The BRC2 is for those that ride a touring or cruising bike and the MSRC is second-stage bike training for Soldiers to learn to handle their sport bikes by practicing corning drills, stopping drills, and precise technique and accuracy to enhance safety and diminish the risk of riding a sport bike, said Smith.

"[Motorcycle training] is a continuous process and the Army has decided that this is life-long training," he said. "These are perishable skills. We want [Soldiers] to come back periodically and brush up on their skills."

Jake Simoneaux, Fort Rucker Air Traffic Controller, has been riding motorcycles since 2006 and attended the MSRC to give himself a refresher on sport bike riding safety.

"It's stuff that you forget or take for granted," he said. "Most cars aren't even looking for motorcycles on the road and that's why I drive pretty cautiously. I just like to ride [motorcycles] … for the joy of it and I've got a Family to go home to. [The course] made me aware and watch out to for others."

Smith said that motorcyclists need to drive more defensively in order to protect themselves from the other motorists on the road that may be distracted or don't notice motorcycles on the road, and that's what the courses are there to teach them.

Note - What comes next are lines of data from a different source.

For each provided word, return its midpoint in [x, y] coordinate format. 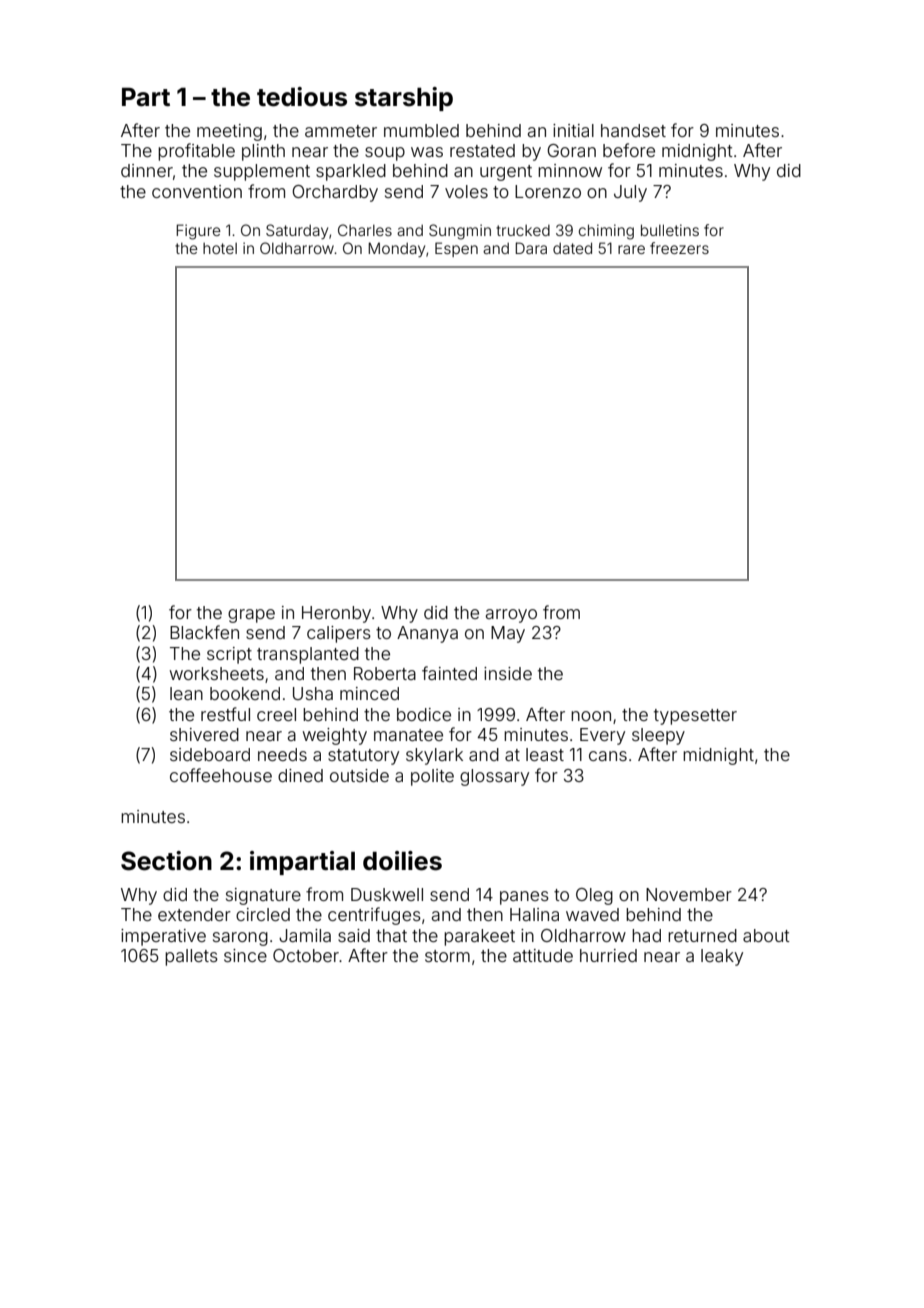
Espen [456, 249]
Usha [313, 693]
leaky [722, 957]
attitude [543, 955]
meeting [229, 132]
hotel [220, 248]
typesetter [695, 717]
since [245, 955]
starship [404, 99]
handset [633, 130]
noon [591, 716]
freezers [679, 248]
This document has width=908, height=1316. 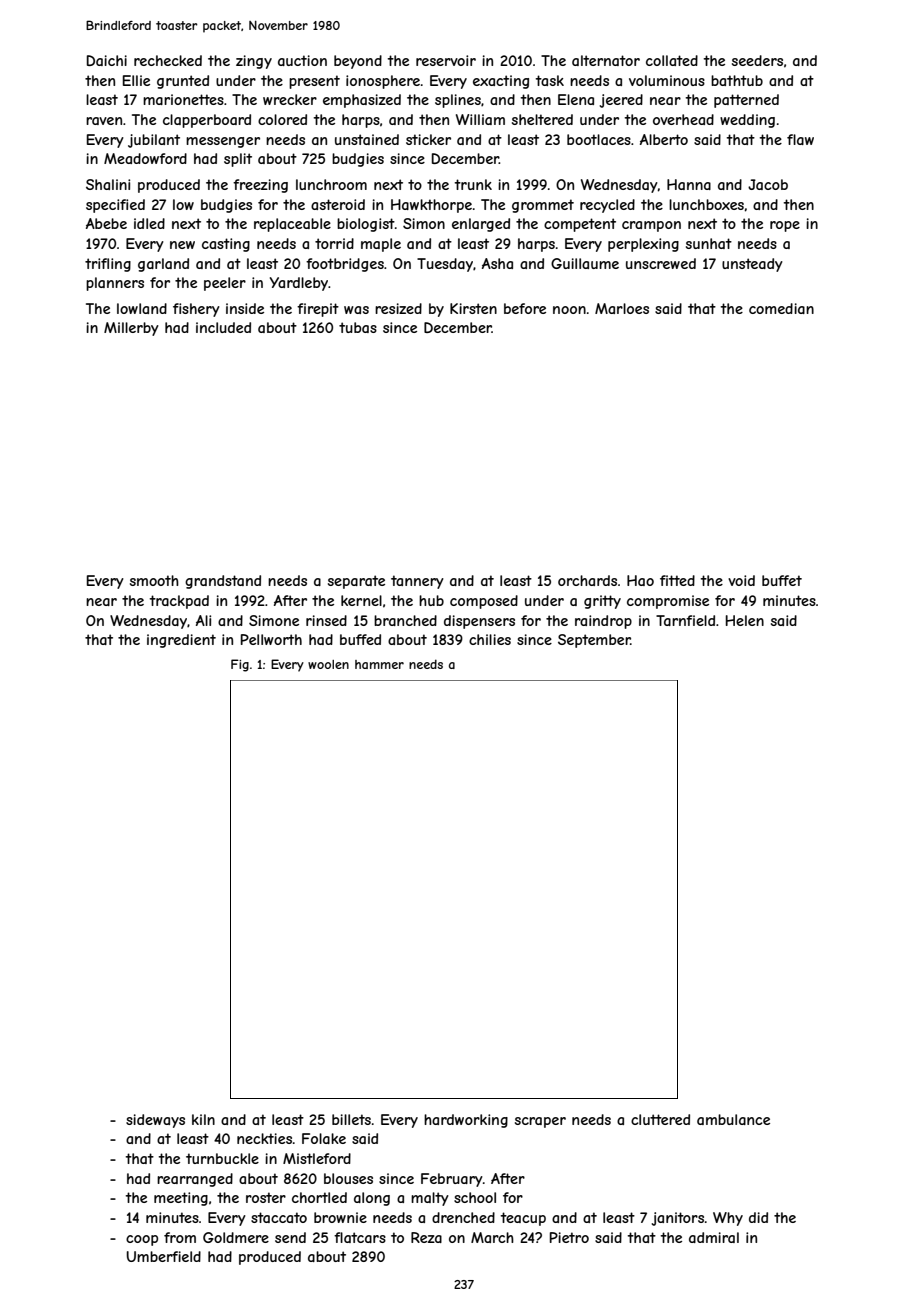 What do you see at coordinates (282, 119) in the document?
I see `colored` at bounding box center [282, 119].
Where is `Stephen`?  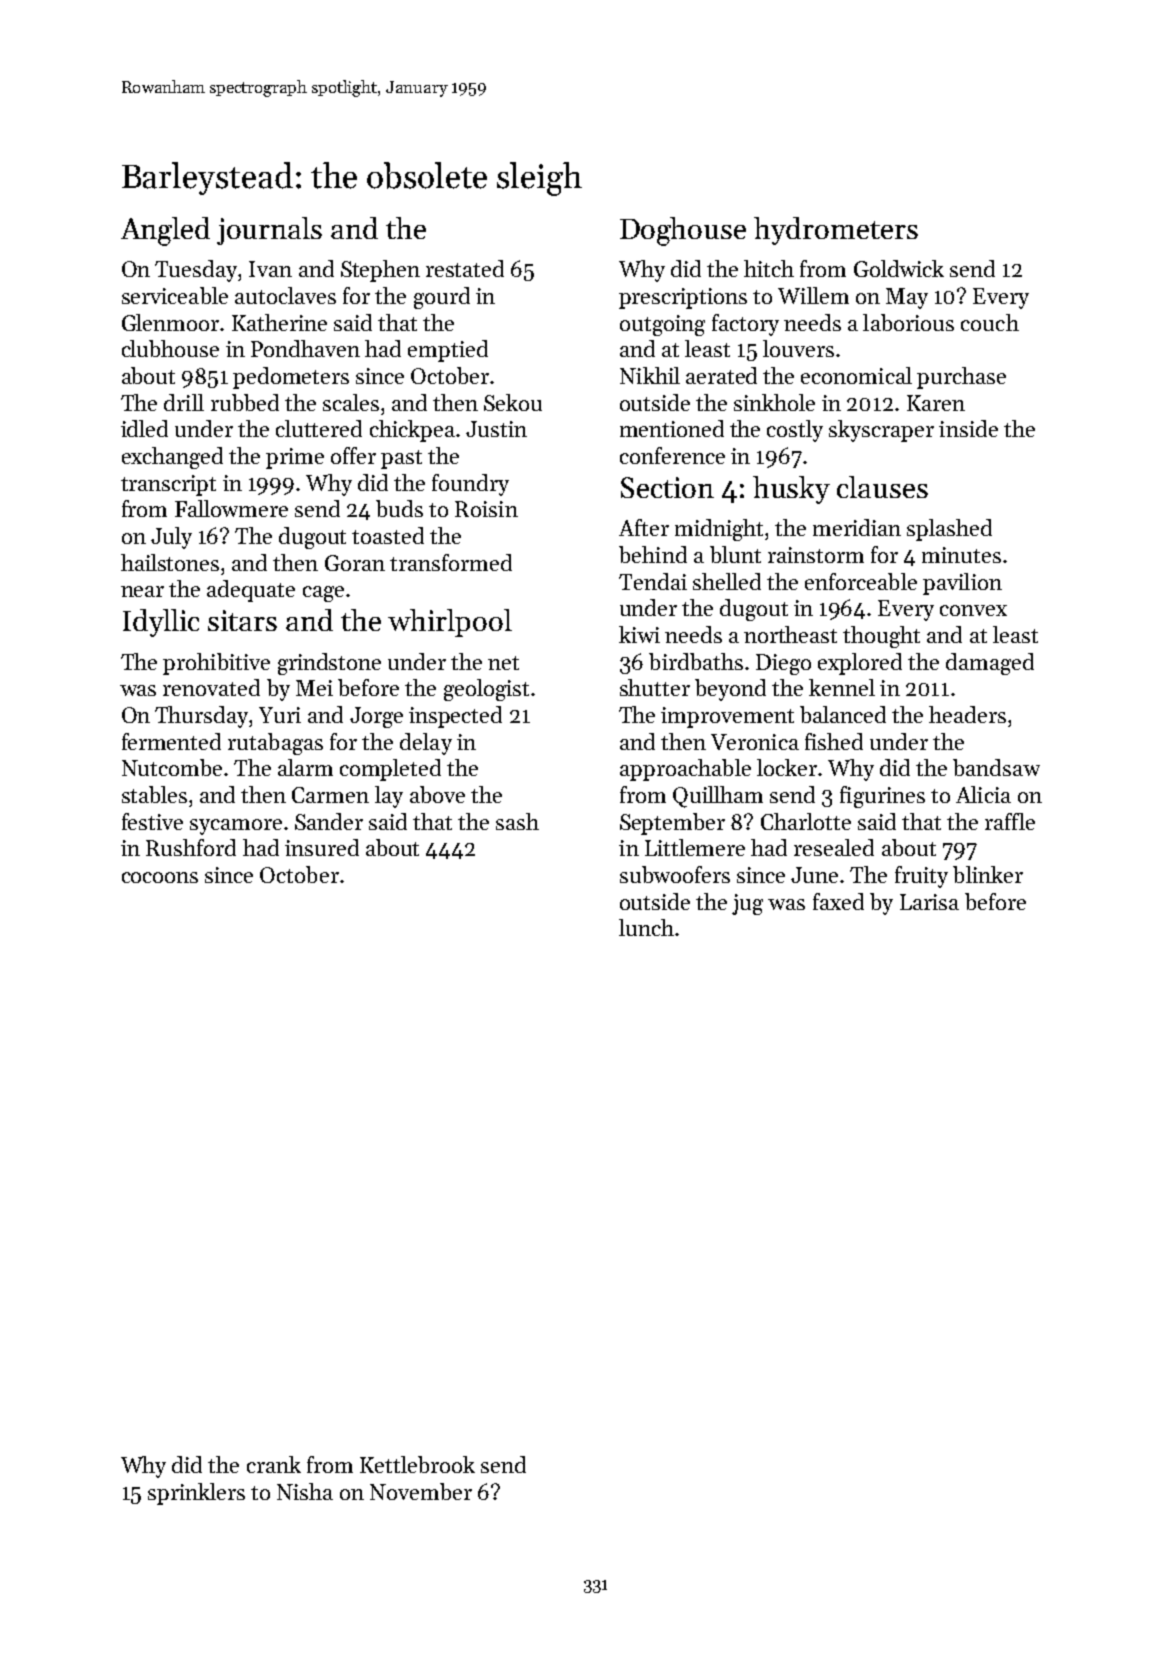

"We have to think defense out there on two wheels," he said. "The fact of the matter is that nobody is going to be better positioned or situated to protect you than you, the rider."

The installation also offers a refresher course for redeploying Soldiers that are returning to Fort Rucker that haven't ridden in a while, said Ghostley, adding that the refresher course is also required for all Soldiers every three years as sustainment training.

Smith said it is important for people to take the opportunity to learn everything they can about motorcycle safety, whether it be from reading magazines, going to the Motorcycle Safety Foundation website or taking courses such as the MSRC, and not just for the motorcyclists, but for other drivers as well.

"What we ask is that for the folks that are on four wheels that haven't seen us [on the road in the past few] months -- please look out for us," he said. "We're out here and we just want to share the road, too."